_EXERCISE DESCRIPTION_
Copy the records below word for word, everything from the line containing "Task: Click the population counter icon" down to the line containing "click(128, 645)", with both of those lines included.

_RECORD EXTRACTS_
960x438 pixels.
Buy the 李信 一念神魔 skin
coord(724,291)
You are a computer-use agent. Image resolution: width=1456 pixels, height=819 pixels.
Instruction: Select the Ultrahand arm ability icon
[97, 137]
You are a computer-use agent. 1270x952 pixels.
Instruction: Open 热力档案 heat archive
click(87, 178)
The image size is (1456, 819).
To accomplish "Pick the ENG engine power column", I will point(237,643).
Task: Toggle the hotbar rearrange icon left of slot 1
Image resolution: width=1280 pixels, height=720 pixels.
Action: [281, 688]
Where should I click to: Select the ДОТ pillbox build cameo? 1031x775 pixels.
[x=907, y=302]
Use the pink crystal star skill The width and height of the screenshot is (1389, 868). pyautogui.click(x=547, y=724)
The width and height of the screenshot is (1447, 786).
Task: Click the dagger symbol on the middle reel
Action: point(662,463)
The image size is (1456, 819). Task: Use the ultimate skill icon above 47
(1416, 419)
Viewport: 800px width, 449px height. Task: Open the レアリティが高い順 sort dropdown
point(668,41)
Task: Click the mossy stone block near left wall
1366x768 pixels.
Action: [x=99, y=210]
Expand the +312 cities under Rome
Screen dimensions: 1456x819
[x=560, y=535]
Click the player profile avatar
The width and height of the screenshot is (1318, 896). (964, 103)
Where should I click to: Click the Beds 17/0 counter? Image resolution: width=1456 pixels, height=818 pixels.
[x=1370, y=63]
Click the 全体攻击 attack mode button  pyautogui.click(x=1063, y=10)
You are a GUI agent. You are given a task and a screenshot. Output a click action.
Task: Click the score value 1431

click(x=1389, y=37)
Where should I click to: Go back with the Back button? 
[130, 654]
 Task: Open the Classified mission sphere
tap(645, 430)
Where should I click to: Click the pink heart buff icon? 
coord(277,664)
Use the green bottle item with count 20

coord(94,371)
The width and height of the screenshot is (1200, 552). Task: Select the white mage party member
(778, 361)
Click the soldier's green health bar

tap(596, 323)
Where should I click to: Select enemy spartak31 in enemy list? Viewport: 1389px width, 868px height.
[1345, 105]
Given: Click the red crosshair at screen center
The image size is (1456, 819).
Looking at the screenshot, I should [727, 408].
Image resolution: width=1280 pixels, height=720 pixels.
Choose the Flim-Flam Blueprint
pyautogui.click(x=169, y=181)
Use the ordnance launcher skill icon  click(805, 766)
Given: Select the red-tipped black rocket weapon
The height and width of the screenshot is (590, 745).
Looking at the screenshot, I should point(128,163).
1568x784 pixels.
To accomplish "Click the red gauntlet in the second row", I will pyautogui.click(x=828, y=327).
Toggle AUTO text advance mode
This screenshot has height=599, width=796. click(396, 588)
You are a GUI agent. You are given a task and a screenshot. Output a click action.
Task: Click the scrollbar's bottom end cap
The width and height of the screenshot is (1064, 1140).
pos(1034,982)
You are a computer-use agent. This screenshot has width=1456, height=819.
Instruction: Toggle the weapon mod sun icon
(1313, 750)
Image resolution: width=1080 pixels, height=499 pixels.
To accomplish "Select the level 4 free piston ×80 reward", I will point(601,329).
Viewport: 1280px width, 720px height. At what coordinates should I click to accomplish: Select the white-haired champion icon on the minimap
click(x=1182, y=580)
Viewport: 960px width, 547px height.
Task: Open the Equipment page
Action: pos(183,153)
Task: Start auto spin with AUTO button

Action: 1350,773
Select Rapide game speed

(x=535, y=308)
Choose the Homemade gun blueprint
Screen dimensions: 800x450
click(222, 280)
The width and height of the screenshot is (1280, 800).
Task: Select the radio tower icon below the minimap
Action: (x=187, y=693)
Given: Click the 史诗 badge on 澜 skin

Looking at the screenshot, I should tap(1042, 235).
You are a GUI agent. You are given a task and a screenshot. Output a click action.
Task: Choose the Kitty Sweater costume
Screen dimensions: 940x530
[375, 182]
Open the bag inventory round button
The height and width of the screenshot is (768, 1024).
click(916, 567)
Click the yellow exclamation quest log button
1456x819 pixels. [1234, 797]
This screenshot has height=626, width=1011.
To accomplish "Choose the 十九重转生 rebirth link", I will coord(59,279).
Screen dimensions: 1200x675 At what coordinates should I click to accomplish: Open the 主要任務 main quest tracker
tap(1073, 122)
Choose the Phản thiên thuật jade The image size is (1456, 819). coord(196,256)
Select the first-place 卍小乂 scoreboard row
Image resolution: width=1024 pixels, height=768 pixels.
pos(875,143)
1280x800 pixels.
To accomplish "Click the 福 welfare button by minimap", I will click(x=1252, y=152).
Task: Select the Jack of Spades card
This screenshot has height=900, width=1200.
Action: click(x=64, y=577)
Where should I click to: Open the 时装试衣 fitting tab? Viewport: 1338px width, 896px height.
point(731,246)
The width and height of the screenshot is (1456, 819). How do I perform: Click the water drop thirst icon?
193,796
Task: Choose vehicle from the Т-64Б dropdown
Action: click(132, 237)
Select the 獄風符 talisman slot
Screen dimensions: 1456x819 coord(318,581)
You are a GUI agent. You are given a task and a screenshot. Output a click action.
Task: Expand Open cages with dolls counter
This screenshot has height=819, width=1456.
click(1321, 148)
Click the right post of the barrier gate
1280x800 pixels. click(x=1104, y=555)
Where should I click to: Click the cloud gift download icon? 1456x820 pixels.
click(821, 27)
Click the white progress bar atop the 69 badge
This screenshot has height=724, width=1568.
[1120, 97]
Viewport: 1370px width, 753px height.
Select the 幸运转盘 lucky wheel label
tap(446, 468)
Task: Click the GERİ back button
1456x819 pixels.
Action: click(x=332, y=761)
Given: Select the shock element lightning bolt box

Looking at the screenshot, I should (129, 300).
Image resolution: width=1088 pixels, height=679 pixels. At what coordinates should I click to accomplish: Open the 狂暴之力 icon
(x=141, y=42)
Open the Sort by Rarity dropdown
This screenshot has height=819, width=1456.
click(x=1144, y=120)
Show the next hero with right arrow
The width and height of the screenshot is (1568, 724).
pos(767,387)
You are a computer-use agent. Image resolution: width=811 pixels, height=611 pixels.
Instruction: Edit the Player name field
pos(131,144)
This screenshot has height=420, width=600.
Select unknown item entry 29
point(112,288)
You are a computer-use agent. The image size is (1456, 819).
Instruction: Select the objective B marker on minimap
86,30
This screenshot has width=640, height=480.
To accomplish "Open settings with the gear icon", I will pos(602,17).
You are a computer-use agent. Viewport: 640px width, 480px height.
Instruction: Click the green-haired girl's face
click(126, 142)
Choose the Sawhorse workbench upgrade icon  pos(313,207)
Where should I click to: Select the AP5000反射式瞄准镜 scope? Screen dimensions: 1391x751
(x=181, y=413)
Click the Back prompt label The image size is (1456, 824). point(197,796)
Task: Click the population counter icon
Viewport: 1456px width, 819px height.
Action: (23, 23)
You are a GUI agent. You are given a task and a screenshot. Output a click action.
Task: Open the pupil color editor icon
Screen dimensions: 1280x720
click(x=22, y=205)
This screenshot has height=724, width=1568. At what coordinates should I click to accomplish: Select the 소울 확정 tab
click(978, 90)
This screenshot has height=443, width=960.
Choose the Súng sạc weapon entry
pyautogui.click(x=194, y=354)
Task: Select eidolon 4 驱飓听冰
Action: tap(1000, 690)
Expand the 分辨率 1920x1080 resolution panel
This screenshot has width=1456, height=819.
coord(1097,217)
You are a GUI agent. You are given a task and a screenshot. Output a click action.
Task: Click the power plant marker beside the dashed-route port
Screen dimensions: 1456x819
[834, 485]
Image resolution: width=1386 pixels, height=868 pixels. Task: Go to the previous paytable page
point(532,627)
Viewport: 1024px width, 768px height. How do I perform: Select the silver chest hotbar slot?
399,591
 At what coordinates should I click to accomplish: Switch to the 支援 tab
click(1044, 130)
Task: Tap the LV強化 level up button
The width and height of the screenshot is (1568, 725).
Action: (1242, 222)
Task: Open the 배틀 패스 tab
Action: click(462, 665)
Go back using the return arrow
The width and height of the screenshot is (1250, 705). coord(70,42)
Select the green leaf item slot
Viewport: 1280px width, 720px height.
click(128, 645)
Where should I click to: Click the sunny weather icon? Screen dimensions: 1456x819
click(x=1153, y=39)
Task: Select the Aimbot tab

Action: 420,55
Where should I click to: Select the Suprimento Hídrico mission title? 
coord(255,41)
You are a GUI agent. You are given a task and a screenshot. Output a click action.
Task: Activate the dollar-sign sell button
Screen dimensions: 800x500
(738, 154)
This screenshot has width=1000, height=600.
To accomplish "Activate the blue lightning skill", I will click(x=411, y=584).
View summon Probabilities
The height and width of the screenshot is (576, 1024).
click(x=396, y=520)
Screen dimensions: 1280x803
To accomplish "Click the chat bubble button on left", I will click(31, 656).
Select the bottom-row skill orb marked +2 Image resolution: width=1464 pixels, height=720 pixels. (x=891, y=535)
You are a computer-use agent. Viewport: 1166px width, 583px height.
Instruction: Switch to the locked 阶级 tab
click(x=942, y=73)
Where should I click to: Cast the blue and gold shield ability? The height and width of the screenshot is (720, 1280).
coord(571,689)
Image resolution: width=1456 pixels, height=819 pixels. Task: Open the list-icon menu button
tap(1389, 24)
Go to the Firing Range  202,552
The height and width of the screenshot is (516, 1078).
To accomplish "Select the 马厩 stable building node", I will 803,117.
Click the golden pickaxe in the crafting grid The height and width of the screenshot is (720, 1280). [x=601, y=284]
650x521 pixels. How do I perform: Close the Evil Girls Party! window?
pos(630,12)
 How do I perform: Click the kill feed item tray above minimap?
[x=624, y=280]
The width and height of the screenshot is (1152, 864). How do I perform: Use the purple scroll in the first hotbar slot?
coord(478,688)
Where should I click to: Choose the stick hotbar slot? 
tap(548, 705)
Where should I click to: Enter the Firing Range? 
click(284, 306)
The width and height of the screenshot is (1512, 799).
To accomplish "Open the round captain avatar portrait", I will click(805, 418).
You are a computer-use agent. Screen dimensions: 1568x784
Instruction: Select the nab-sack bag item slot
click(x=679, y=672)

_RESULT_
Task: Click the population counter icon
Viewport: 1456px width, 819px height.
Action: (23, 23)
You are a GUI agent. You are given a task and a screenshot. Output a click action.
Task: Open the pupil color editor icon
Screen dimensions: 1280x720
click(x=22, y=205)
This screenshot has height=724, width=1568. At what coordinates should I click to accomplish: Select the 소울 확정 tab
click(978, 90)
This screenshot has height=443, width=960.
Choose the Súng sạc weapon entry
pyautogui.click(x=194, y=354)
Task: Select eidolon 4 驱飓听冰
Action: tap(1000, 690)
Expand the 分辨率 1920x1080 resolution panel
This screenshot has width=1456, height=819.
coord(1097,217)
You are a GUI agent. You are given a task and a screenshot. Output a click action.
Task: Click the power plant marker beside the dashed-route port
Screen dimensions: 1456x819
[834, 485]
Image resolution: width=1386 pixels, height=868 pixels. Task: Go to the previous paytable page
point(532,627)
Viewport: 1024px width, 768px height. How do I perform: Select the silver chest hotbar slot?
399,591
 At what coordinates should I click to accomplish: Switch to the 支援 tab
click(1044, 130)
Task: Tap the LV強化 level up button
The width and height of the screenshot is (1568, 725).
Action: (1242, 222)
Task: Open the 배틀 패스 tab
Action: click(462, 665)
Go back using the return arrow
The width and height of the screenshot is (1250, 705). coord(70,42)
Select the green leaf item slot
Viewport: 1280px width, 720px height.
click(128, 645)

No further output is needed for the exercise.